[Problem description]: Reproduce every line of the records, requests included, from the line that contains "Task: Move selected template to Selected List" through the end of the records. Shift each coordinate in the answers by adding -147 to it, and leave the pictures out.

.....

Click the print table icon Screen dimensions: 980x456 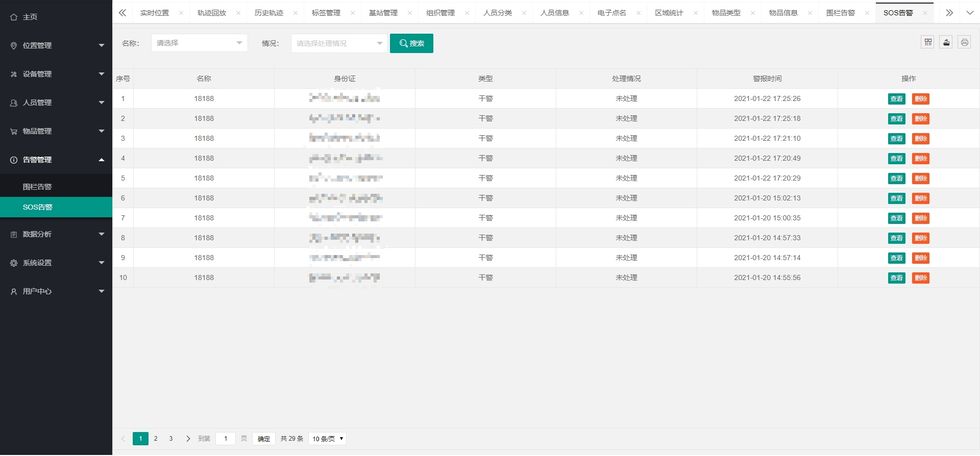tap(964, 43)
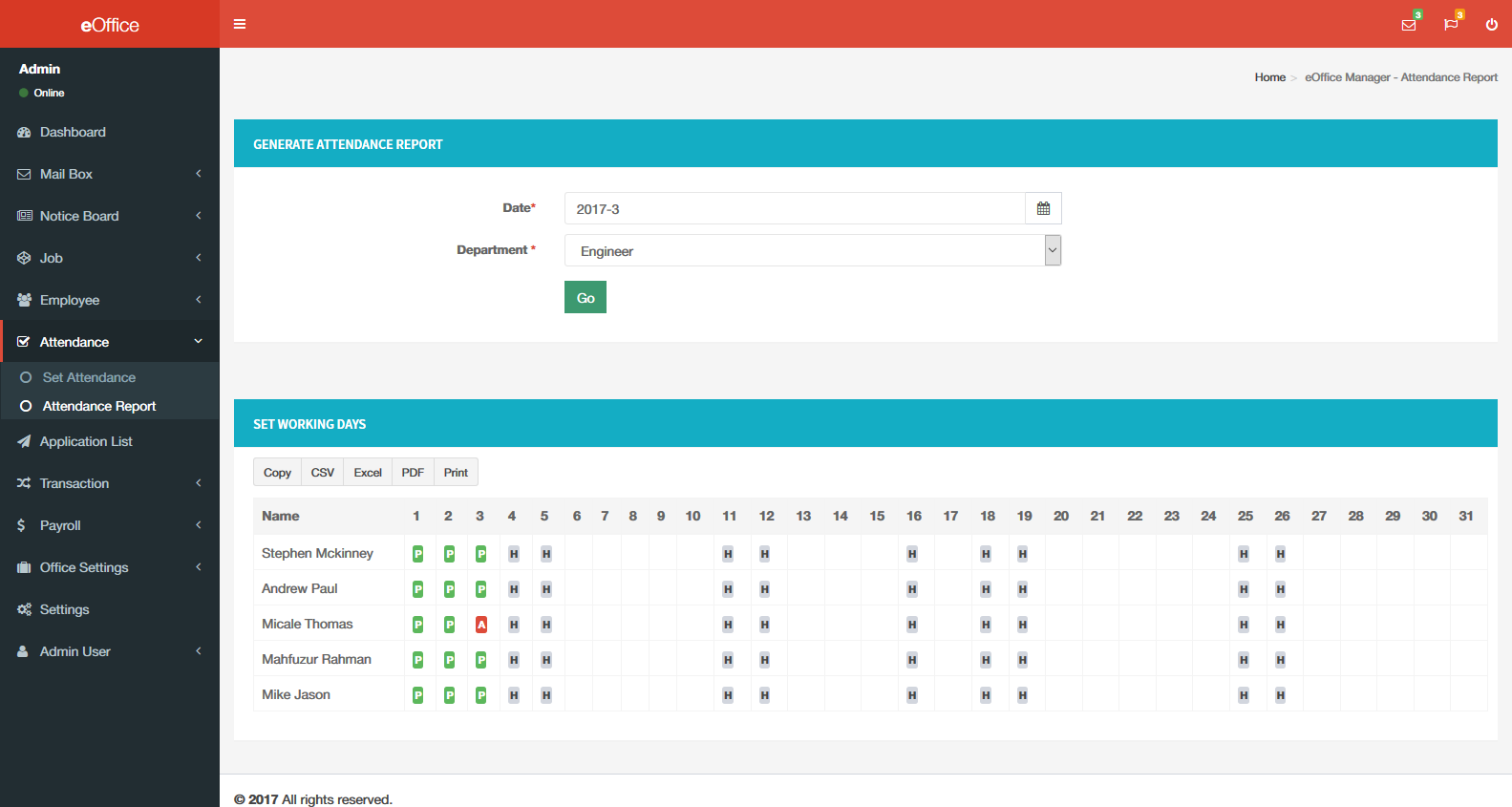Click the green Go button
This screenshot has width=1512, height=807.
click(585, 297)
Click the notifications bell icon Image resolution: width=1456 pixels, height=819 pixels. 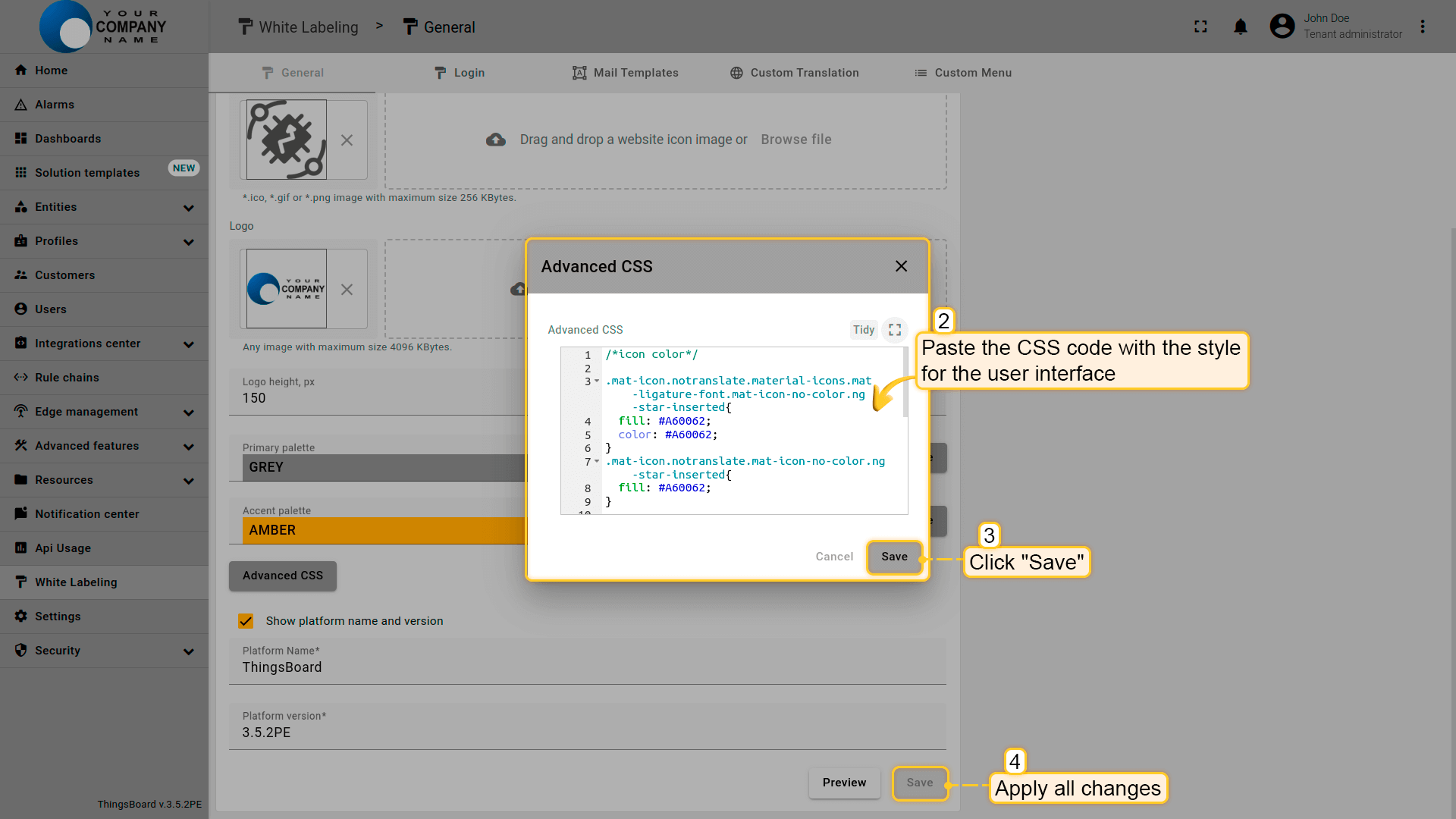point(1241,27)
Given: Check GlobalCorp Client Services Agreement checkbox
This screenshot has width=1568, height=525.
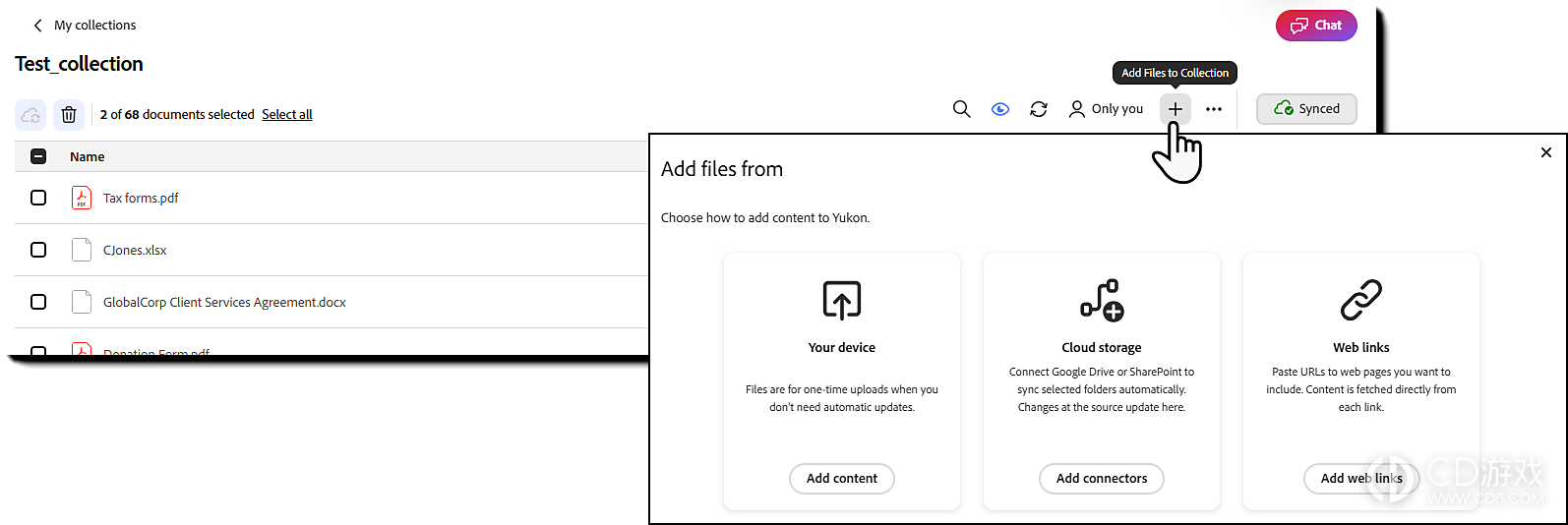Looking at the screenshot, I should click(x=38, y=302).
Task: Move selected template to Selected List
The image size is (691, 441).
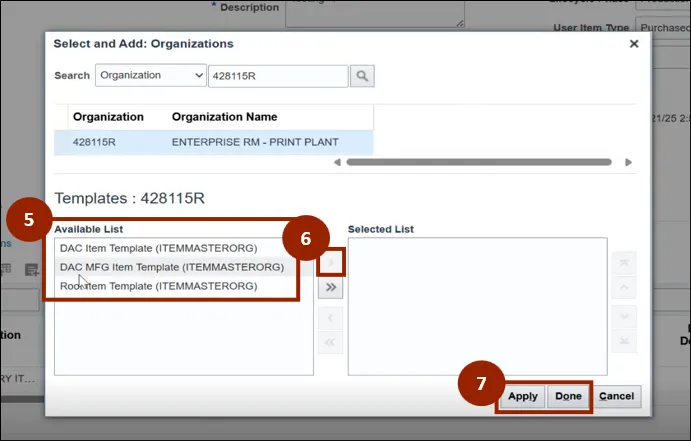Action: 330,263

.....

[Exercise result]:
Task: Move selected template to Selected List
The image size is (691, 441).
Action: 183,116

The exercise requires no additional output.